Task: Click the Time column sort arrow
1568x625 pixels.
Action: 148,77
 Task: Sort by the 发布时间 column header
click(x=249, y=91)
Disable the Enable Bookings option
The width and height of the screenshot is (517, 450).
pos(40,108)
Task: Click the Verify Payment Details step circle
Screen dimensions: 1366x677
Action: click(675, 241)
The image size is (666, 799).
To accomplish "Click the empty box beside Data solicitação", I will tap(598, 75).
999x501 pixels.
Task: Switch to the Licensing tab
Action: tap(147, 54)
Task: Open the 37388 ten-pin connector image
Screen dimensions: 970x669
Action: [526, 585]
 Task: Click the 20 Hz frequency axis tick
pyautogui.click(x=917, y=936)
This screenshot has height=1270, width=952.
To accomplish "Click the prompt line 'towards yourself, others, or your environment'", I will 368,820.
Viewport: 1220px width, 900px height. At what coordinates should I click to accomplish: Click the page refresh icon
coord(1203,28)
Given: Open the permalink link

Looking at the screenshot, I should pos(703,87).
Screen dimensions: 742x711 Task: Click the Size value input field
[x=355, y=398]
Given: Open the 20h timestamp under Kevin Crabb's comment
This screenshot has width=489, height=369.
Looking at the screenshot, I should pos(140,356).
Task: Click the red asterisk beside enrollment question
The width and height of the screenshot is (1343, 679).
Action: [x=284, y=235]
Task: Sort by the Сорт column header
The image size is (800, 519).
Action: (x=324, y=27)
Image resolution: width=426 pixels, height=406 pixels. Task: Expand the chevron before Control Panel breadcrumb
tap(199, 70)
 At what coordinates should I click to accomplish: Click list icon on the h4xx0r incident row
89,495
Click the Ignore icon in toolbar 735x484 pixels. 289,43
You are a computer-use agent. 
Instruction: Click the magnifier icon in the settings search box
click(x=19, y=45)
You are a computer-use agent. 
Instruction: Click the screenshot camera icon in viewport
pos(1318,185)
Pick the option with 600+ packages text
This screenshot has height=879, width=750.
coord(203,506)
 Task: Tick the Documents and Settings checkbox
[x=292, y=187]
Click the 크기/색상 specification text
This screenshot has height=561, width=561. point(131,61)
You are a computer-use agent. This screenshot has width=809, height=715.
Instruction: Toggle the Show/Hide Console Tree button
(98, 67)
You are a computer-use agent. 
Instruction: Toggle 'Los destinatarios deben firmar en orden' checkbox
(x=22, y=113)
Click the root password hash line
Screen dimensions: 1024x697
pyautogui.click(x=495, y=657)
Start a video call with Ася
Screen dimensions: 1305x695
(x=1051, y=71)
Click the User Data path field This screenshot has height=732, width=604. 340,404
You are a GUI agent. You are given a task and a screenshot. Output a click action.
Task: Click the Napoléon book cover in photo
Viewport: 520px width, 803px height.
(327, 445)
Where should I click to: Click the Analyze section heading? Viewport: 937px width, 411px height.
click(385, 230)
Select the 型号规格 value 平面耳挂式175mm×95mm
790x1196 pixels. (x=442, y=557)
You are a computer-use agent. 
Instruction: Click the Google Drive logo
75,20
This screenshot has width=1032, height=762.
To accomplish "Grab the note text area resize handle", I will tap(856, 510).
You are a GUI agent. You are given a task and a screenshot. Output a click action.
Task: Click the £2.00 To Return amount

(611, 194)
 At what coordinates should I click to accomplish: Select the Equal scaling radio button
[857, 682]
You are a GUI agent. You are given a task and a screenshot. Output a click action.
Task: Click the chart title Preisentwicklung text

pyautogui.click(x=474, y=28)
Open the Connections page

**What is expected**
Once more, print all the records exactly.

**Solution to the problem**
Task: Click the Time column sort arrow
1568x625 pixels.
Action: 148,77
 Task: Sort by the 发布时间 column header
click(x=249, y=91)
Disable the Enable Bookings option
The width and height of the screenshot is (517, 450).
pos(40,108)
Task: Click the Verify Payment Details step circle
Screen dimensions: 1366x677
Action: click(675, 241)
The image size is (666, 799).
To accomplish "Click the empty box beside Data solicitação", I will tap(598, 75).
999x501 pixels.
Task: Switch to the Licensing tab
Action: tap(147, 54)
Task: Open the 37388 ten-pin connector image
Screen dimensions: 970x669
Action: [526, 585]
 Task: Click the 20 Hz frequency axis tick
pyautogui.click(x=917, y=936)
This screenshot has height=1270, width=952.
To accomplish "Click the prompt line 'towards yourself, others, or your environment'", I will 368,820.
Viewport: 1220px width, 900px height. At what coordinates should I click to accomplish: Click the page refresh icon
coord(1203,28)
Given: Open the permalink link

Looking at the screenshot, I should pos(703,87).
Screen dimensions: 742x711 Task: Click the Size value input field
[x=355, y=398]
Given: Open the 20h timestamp under Kevin Crabb's comment
This screenshot has width=489, height=369.
Looking at the screenshot, I should pos(140,356).
Task: Click the red asterisk beside enrollment question
The width and height of the screenshot is (1343, 679).
Action: [x=284, y=235]
Task: Sort by the Сорт column header
The image size is (800, 519).
Action: (x=324, y=27)
Image resolution: width=426 pixels, height=406 pixels. Task: Expand the chevron before Control Panel breadcrumb
tap(199, 70)
 At what coordinates should I click to accomplish: Click list icon on the h4xx0r incident row
89,495
Click the Ignore icon in toolbar 735x484 pixels. 289,43
You are a computer-use agent. 
Instruction: Click the magnifier icon in the settings search box
click(x=19, y=45)
You are a computer-use agent. 
Instruction: Click the screenshot camera icon in viewport
pos(1318,185)
Pick the option with 600+ packages text
This screenshot has height=879, width=750.
coord(203,506)
 Task: Tick the Documents and Settings checkbox
[x=292, y=187]
Click the 크기/색상 specification text
This screenshot has height=561, width=561. point(131,61)
You are a computer-use agent. This screenshot has width=809, height=715.
Instruction: Toggle the Show/Hide Console Tree button
(98, 67)
You are a computer-use agent. 
Instruction: Toggle 'Los destinatarios deben firmar en orden' checkbox
(x=22, y=113)
Click the root password hash line
Screen dimensions: 1024x697
pyautogui.click(x=495, y=657)
Start a video call with Ася
Screen dimensions: 1305x695
(x=1051, y=71)
Click the User Data path field This screenshot has height=732, width=604. 340,404
You are a GUI agent. You are given a task and a screenshot. Output a click action.
Task: Click the Napoléon book cover in photo
Viewport: 520px width, 803px height.
(327, 445)
Where should I click to: Click the Analyze section heading? Viewport: 937px width, 411px height.
click(385, 230)
Select the 型号规格 value 平面耳挂式175mm×95mm
790x1196 pixels. (x=442, y=557)
You are a computer-use agent. 
Instruction: Click the Google Drive logo
75,20
This screenshot has width=1032, height=762.
To accomplish "Grab the note text area resize handle", I will tap(856, 510).
You are a GUI agent. You are given a task and a screenshot. Output a click action.
Task: Click the £2.00 To Return amount

(611, 194)
 At what coordinates should I click to accomplish: Select the Equal scaling radio button
[857, 682]
You are a GUI agent. You are given a task and a screenshot. Output a click action.
Task: Click the chart title Preisentwicklung text

pyautogui.click(x=474, y=28)
Open the Connections page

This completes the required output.